Real-time chemiluminescence- why?
Bernard P. Murray, PhD
bpmurray*STUFFER* at socrates.ucsf.edu
Fri Feb 12 22:18:13 EST 1999
In article <184.108.40.20690212091739.006d5404 at imm2.imm.uth.tmc.edu>,
dhavilan at IMM2.IMM.UTH.TMC.EDU ("David L. Haviland, Ph.D.") wrote:
> While conducting the search for an imaging system for our institute, I had
> numerous sales reps tell me the "wonders" of their particular machines and
> always made the point about being able to perform "real time
> chemiluminescence" imaging. Basically, performing the actual development
> of the blot while at the same time obtaining the image. I was "slathered"
> with all the gory details about the chips used in the CCD camera and why
> company X's was better than company Y's in performing long duration imaging.
> More importantly, when I asked those in our institute about "real time
> measurement" that perform chemiluminescent assays, I was greeting with
> bizzare looks, and the ever present question of "Why would I want to do it
> that way?"... They prefered just to use film and get a computer image of
> that instead. To some extent this is all moot, since with the system we
> did buy, we can now use a chemiluminescent imaging screen.
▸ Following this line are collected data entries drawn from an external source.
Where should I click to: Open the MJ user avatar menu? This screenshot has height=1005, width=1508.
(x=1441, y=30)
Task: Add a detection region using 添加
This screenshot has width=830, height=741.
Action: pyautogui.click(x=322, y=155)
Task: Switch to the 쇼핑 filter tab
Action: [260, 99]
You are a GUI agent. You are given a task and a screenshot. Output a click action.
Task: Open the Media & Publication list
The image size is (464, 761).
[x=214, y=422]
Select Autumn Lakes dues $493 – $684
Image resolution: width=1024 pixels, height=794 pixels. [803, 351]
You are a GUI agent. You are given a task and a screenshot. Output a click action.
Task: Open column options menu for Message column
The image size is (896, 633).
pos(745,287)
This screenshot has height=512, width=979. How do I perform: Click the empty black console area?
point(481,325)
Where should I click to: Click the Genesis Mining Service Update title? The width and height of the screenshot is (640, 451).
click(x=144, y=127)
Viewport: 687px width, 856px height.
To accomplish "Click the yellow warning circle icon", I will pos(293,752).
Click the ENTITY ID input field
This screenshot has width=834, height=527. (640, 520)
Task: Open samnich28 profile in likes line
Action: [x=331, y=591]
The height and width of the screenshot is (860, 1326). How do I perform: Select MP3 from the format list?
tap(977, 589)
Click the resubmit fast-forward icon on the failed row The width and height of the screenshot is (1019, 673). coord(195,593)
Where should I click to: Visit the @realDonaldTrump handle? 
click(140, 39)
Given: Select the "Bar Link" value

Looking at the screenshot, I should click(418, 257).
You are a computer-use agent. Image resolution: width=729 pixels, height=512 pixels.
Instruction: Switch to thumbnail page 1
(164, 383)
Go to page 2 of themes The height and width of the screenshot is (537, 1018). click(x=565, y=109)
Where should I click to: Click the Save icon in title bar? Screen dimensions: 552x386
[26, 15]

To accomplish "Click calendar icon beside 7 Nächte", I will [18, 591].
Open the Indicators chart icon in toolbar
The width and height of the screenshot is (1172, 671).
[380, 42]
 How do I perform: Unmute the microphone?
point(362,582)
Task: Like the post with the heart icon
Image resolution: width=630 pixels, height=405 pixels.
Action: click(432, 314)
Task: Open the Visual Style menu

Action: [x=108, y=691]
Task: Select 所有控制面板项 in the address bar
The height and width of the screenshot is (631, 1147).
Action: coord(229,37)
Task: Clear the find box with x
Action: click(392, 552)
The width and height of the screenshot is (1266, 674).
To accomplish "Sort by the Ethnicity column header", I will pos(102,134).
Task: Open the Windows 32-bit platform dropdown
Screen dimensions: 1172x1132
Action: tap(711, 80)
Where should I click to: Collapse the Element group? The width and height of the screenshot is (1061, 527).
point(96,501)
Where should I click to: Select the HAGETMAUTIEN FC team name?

> But I'm still curious, why do real time imgaging? From what I've been
> told, it takes an enormous time (tens of minutes or more) to perform, ties
> up the machine, and makes little sense at the moment.
> Anyone care to enlighten me?
I have used Amersham's ECL+ and either film or a
Molecular Dynamics Storm/FluorImager. I use film
for convenience (the dark room is next door)
and qualitative results. I use the FluorImager
when I want quantification. The claimed sensitivity
of the FluorImager covers 5 orders of magnitude
whereas film is typically <2 (and you should really
pre-flash to get that). This means that with the
FluorImager you don't have to bracket the exposure as
you do with film when you want all the bands visible.
Also, if you quantify signals on a film using a
scanner you are still limited by the latitude of
the film (even if the scanner thinks it can do 16
million levels of grey).
With ECL+ the lifetime of the signal is long
enough to check the signal on film and then head
for the Imager for some hard numbers (or vice versa).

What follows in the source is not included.